Consider a different question, then. This isn’t particularly smart, and it’s certainly not practical, but is it … fun? Is it interesting? Is there a soft, glimmering spark of sentimental inspiration here that moves you? The Angels want to win. If that feels quixotic, well, maybe that isn’t such a bad thing. The past decade of baseball has demonstrated many times over that there are worse sins than impracticality. The standard playbook here is widely accepted at this point: A team understands its chances, sells its stars, preaches patience and starts anew in the name of sustainability and financial flexibility. A dedication to winning is made only when statistically advisable to do so. (And in the event of a happy accident or surprising early arrival, there should be no shift in strategy, only a recommitment to the original plan.) It’s a smart way to run a baseball team. It can be a profoundly uninteresting one, too. Here we have something very different: Angels owner Arte Moreno seems committed to trying to make this work. That’s idealistic, silly, maybe even outright delusional. It runs totally contrary to the philosophy of modern baseball. But Moreno understands his team has a once-in-a-lifetime player in Ohtani. He seemingly does not want to give up on him a second before he’s contractually obligated to. He wants to try, one more time, to make this work. What that means to Moreno is something only he can answer. Would a playoff berth be vindication enough? Just one meaningful game in October after six years of Trout and Ohtani wearing Angels uniforms together? Does it take more—a playoff win? A series win? Or does it take less? Perhaps there is vindication for Moreno in the simple act of trying. Maybe it will be enough just to have kept going.

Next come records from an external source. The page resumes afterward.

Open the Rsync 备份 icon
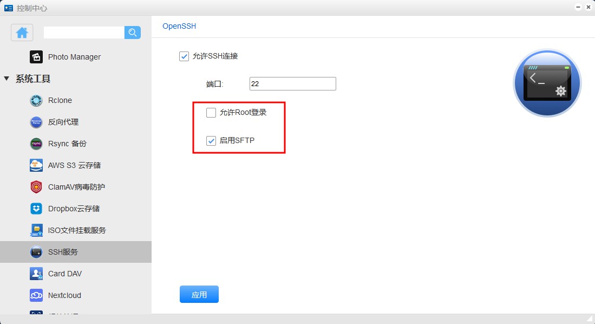The height and width of the screenshot is (324, 595). pyautogui.click(x=36, y=144)
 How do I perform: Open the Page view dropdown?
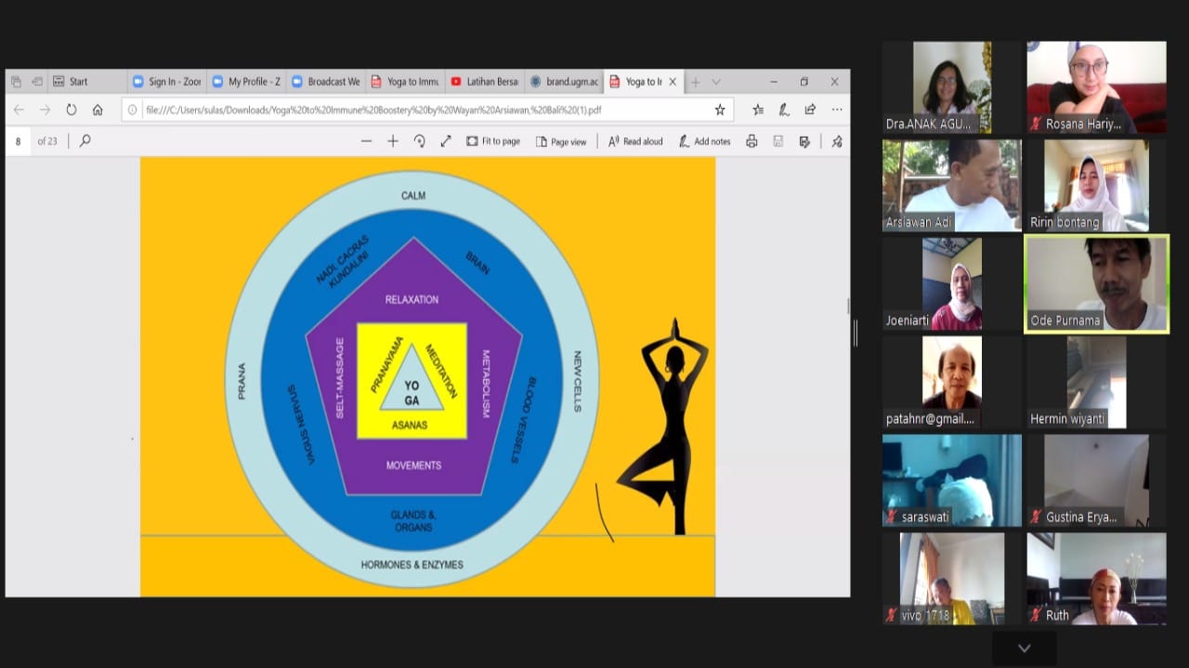pos(561,141)
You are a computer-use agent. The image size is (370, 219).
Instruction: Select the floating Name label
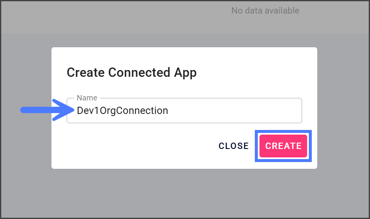pyautogui.click(x=87, y=98)
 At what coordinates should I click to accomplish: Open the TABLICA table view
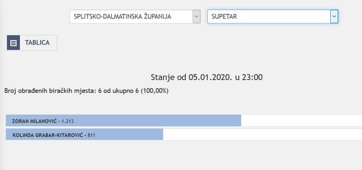[x=37, y=43]
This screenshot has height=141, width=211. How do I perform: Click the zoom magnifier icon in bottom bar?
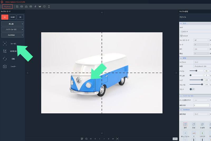[86, 139]
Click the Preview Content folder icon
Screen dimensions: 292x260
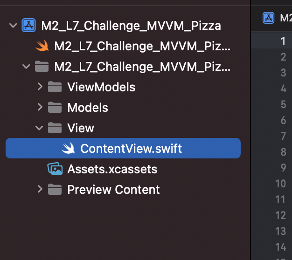(55, 189)
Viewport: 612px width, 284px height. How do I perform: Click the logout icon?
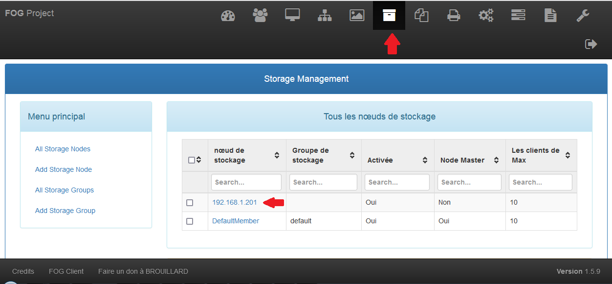coord(591,45)
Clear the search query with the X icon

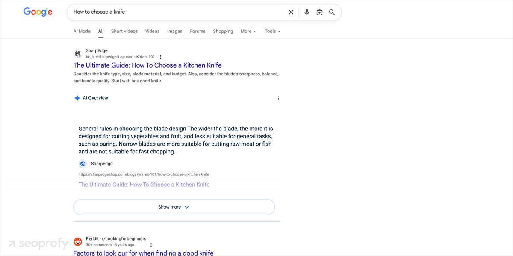tap(291, 12)
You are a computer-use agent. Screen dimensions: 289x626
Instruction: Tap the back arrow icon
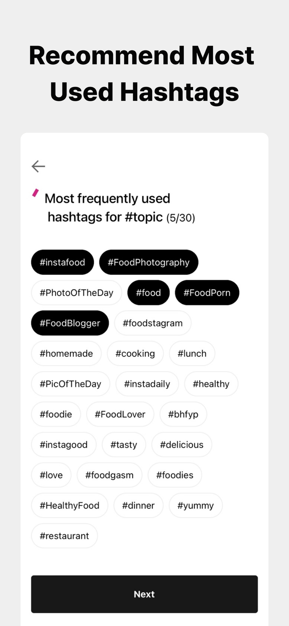38,166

Ohtani is in the midst of a potentially historic season. That the Angels want to give him the chance to finish it in Anaheim—attempting to build a winning team around him, even if with too little, and certainly too late—is unwise. It’s also rather charming. The Angels are on a romantic, impractical quest. But they’re moving with conviction. The question to ask isn’t what they’re doing. It’s why.